そこで、ブログやソーシャルメディアでの発信などの活動がきっかけとなり、 在学中から色々な方々とお仕事をする機会をいただくことになりました。ソーシャルビジネスなどの社会問題解決に取り組む人たちに対するPRやメディアづくり、分野を超えた人たちをつなぎ、コラボレーションを生み出していく場作りやイベント企画プロデュースなどをテーマに活動してきました。友人たちとウェブマガジンを作ったり、Ustream中継でのソーシャルメディアを使った企画プロモーションにも携わり、今ではフリーランスの編集者・物書きとして、スタートアップの取材やベンチャーや経営者のお話を伺い執筆を行うなど、ウェブやデジタルの分野で仕事をする機会をいただけるようになりました。
2012年には、学生時代から付き合いのあった友人らと一緒に、ネット選挙解禁を目指して活動する「One voice Campaign」を立ち上げ、SNSやデジタルを活用し、これまでネット選挙解禁を目指して活動してきた団体や企業など多くの人たちを巻き込んだムーブメントを作り上げ、その結果ネット選挙に関する世論の関心が高まり、法律改正へと至ることができました。

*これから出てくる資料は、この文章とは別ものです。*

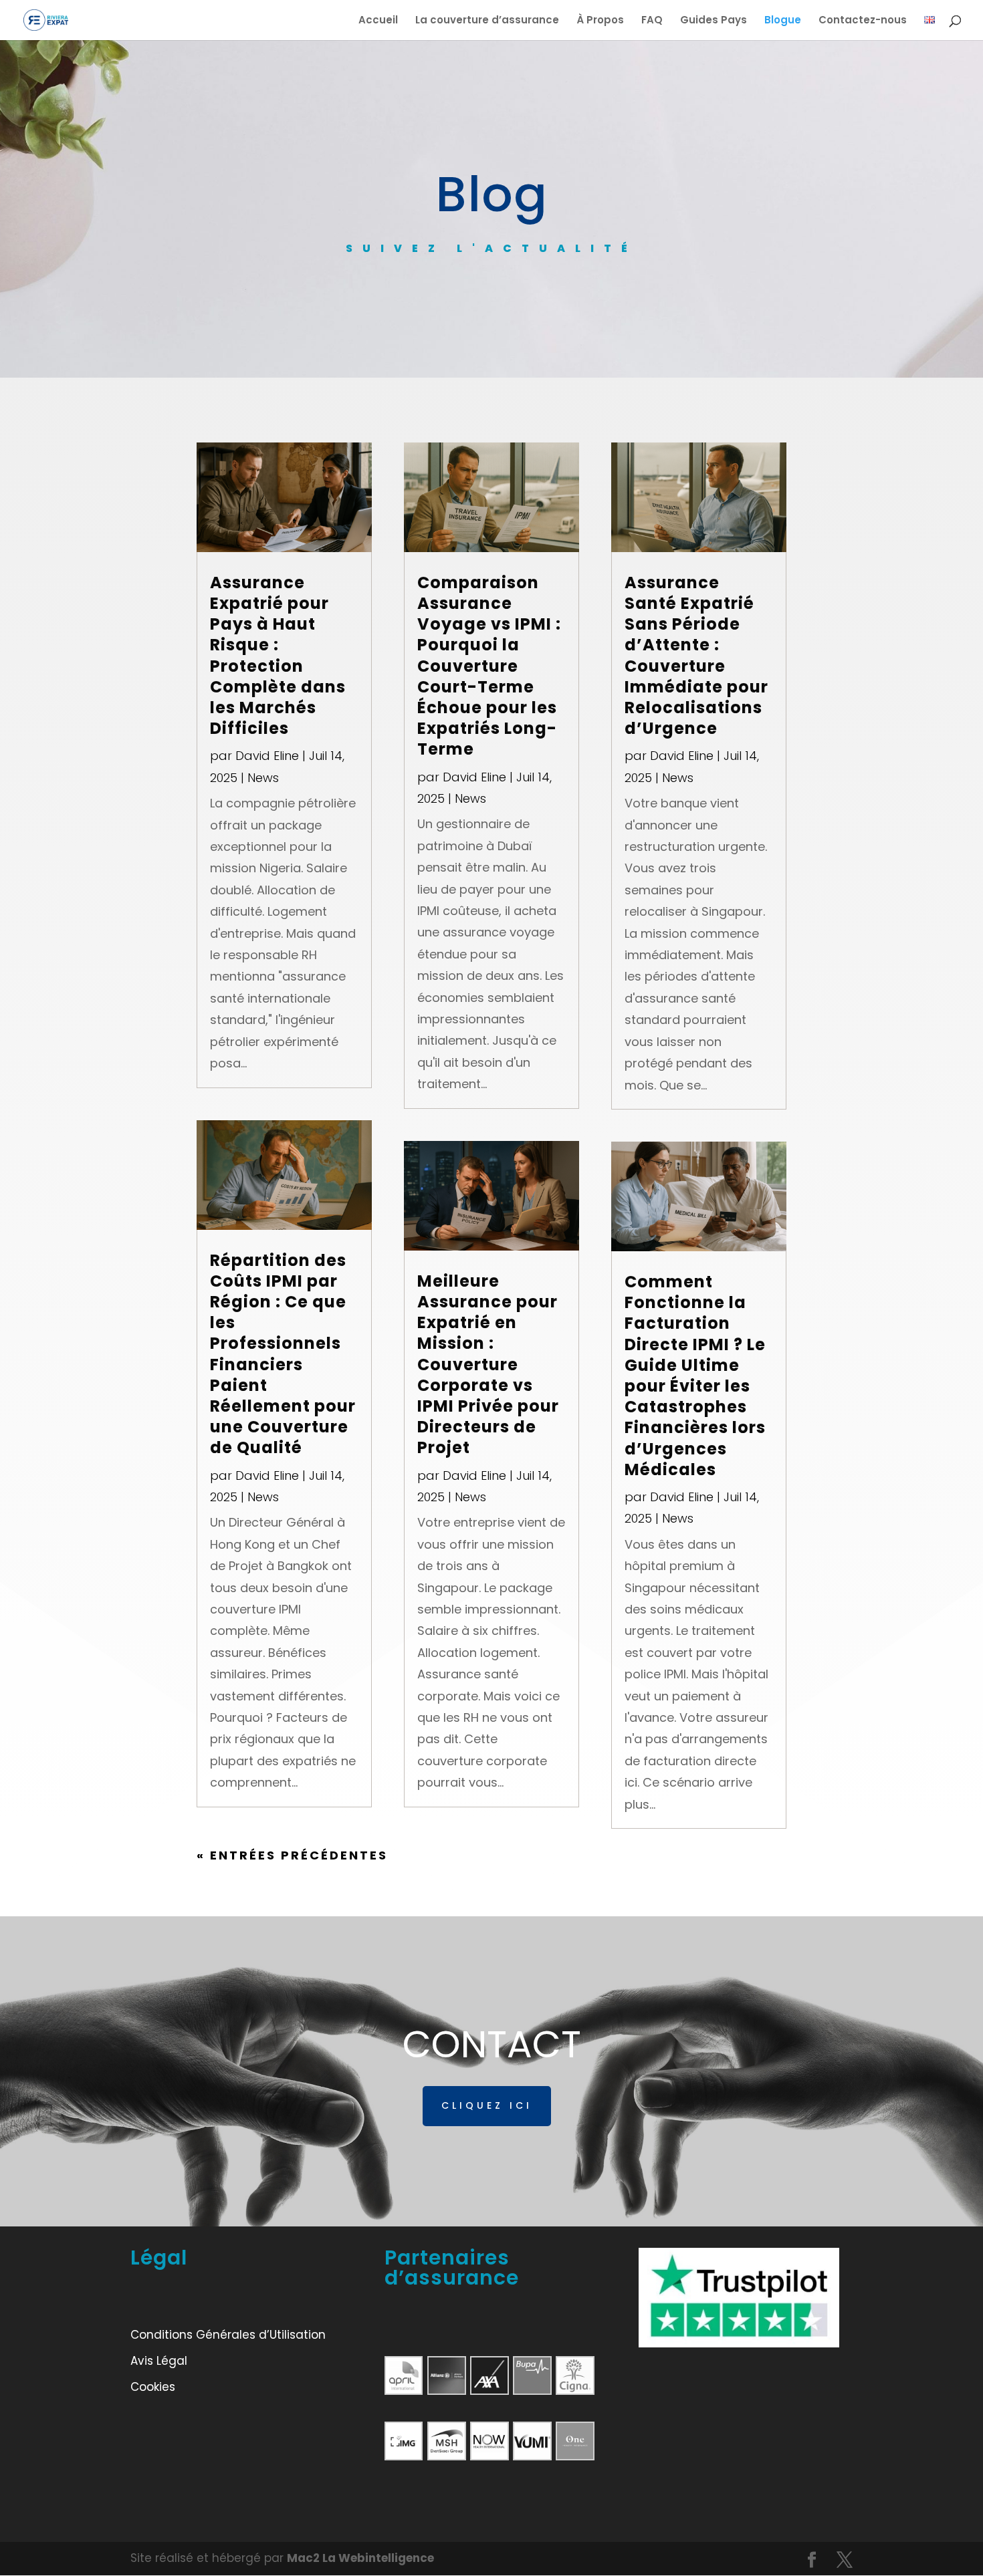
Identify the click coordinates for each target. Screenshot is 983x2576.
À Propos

ネット選挙の解禁は、もちろんそれがゴールではありません。ネット選挙を実現したことによって、私たちの声がより社会に届く仕組みづくりへの1つのきっかけを作ることが目的でした。
実は、すでに私たちはそうした経験を経ています。東日本大震災において、ソーシャルメディアを中心にリアルタイムでの情報共有や発信、節電を呼びかけるクリエイティブを多くの人たちが作ったり、震災や被災情報をITの力で短時間で集合知的な形で形にしたりするなど、人のつながりによるソーシャルの力で、問題解決を図ろうとする動きが活発化しました。個人の力ではなく、友人や仲間を巻き込み、共感を生み出しながら、社会をどうしていくかを自分たちで考え、対話し、実践をしてきているのです。
「私たち」で政治を作っていく。政治に対して意識を持ち、声をあげていくということを日常化していく1つの転換点として、今回のネット選挙の解禁を位置づけることができると考えています。拙著『パブリックシフト』では、そうした社会の担い手が私たちに市民へとシフトしていく時代を迎える、という内容を書かせていただきました。ぜひ、興味のある方は一読いただけるとありがたいです。
私たち自身が社会にどのように携わり、そしてどう考えていくべきなのかのアイデアを出して共有をし、実行していかなけばなりません。そして、アイデアの実行のみならず、分野を横断してコラボレーションし、未来の文化、未来の社会を作っていくことが求められてきています。そうした未来の社会のあり方を、日々模索しながら活動を行なっています。ぜひ、みなさんと一緒に色々な企画をもとに活動していけたらと考えています。こちらのブログでも、そうしたアイデアの共有や考えなどを積極的に発信していこうと思っています。